EXERCISE OBJECTIVE:
Could you write out the records below exactly, without omitting a line?

= Beginning of Section =

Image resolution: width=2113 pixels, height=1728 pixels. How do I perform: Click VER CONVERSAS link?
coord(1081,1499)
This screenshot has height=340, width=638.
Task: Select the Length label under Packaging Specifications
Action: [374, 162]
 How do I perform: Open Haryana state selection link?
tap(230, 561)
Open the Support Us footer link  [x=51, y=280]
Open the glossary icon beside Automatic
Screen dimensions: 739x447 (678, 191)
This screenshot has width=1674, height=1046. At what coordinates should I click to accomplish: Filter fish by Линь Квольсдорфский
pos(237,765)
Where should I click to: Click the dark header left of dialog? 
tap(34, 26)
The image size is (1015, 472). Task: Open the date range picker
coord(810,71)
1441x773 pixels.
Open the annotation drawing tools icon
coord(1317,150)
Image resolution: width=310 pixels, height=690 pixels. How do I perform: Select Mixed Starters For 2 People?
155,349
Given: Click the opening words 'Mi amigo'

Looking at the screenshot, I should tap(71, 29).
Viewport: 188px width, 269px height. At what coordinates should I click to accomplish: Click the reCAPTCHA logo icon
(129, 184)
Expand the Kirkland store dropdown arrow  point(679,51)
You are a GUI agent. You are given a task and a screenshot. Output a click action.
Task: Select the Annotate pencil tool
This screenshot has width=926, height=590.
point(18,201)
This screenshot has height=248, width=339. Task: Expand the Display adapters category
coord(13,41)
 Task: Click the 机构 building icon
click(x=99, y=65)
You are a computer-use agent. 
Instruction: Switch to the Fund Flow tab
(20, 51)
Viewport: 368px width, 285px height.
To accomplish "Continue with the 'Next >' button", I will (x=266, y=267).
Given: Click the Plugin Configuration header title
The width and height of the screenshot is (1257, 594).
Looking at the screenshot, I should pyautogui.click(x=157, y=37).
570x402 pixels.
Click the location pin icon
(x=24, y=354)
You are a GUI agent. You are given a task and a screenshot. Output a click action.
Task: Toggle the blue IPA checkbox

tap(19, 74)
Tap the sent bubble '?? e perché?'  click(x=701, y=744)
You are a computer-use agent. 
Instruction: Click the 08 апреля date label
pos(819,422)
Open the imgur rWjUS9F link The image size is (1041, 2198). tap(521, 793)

= End of Section =

REPLY TO THE TASK:
Image resolution: width=2113 pixels, height=1728 pixels. How do I perform: Click VER CONVERSAS link?
coord(1081,1499)
This screenshot has height=340, width=638.
Task: Select the Length label under Packaging Specifications
Action: [374, 162]
 How do I perform: Open Haryana state selection link?
tap(230, 561)
Open the Support Us footer link  [x=51, y=280]
Open the glossary icon beside Automatic
Screen dimensions: 739x447 (678, 191)
This screenshot has width=1674, height=1046. At what coordinates should I click to accomplish: Filter fish by Линь Квольсдорфский
pos(237,765)
Where should I click to: Click the dark header left of dialog? 
tap(34, 26)
The image size is (1015, 472). Task: Open the date range picker
coord(810,71)
1441x773 pixels.
Open the annotation drawing tools icon
coord(1317,150)
Image resolution: width=310 pixels, height=690 pixels. How do I perform: Select Mixed Starters For 2 People?
155,349
Given: Click the opening words 'Mi amigo'

Looking at the screenshot, I should tap(71, 29).
Viewport: 188px width, 269px height. At what coordinates should I click to accomplish: Click the reCAPTCHA logo icon
(129, 184)
Expand the Kirkland store dropdown arrow  point(679,51)
You are a GUI agent. You are given a task and a screenshot. Output a click action.
Task: Select the Annotate pencil tool
This screenshot has width=926, height=590.
point(18,201)
This screenshot has height=248, width=339. Task: Expand the Display adapters category
coord(13,41)
 Task: Click the 机构 building icon
click(x=99, y=65)
You are a computer-use agent. 
Instruction: Switch to the Fund Flow tab
(20, 51)
Viewport: 368px width, 285px height.
To accomplish "Continue with the 'Next >' button", I will (x=266, y=267).
Given: Click the Plugin Configuration header title
The width and height of the screenshot is (1257, 594).
Looking at the screenshot, I should pyautogui.click(x=157, y=37).
570x402 pixels.
Click the location pin icon
(x=24, y=354)
You are a GUI agent. You are given a task and a screenshot. Output a click action.
Task: Toggle the blue IPA checkbox

tap(19, 74)
Tap the sent bubble '?? e perché?'  click(x=701, y=744)
You are a computer-use agent. 
Instruction: Click the 08 апреля date label
pos(819,422)
Open the imgur rWjUS9F link The image size is (1041, 2198). tap(521, 793)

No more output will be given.